┌─ RECORDS PROVIDED

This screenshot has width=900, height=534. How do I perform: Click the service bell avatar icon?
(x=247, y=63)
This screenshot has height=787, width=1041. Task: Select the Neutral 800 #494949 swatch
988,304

└─
┌─ RECORDS PROVIDED

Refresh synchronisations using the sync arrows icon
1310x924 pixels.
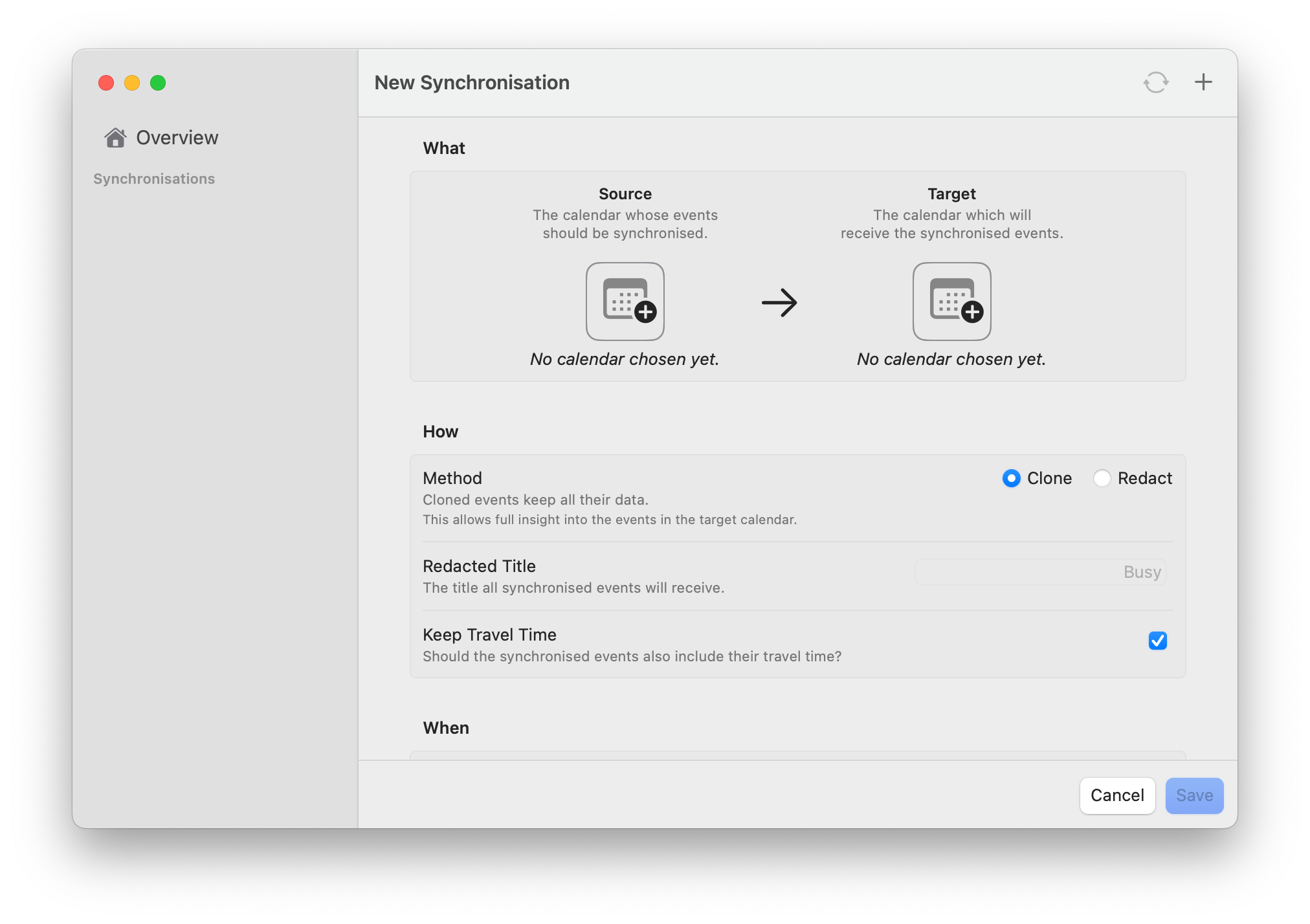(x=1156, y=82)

└─

WHAT YOU HAVE TO DO
Count the lines above that contain the string "screenshot", matching case exactly, and give only the number.

TASK OUTPUT
2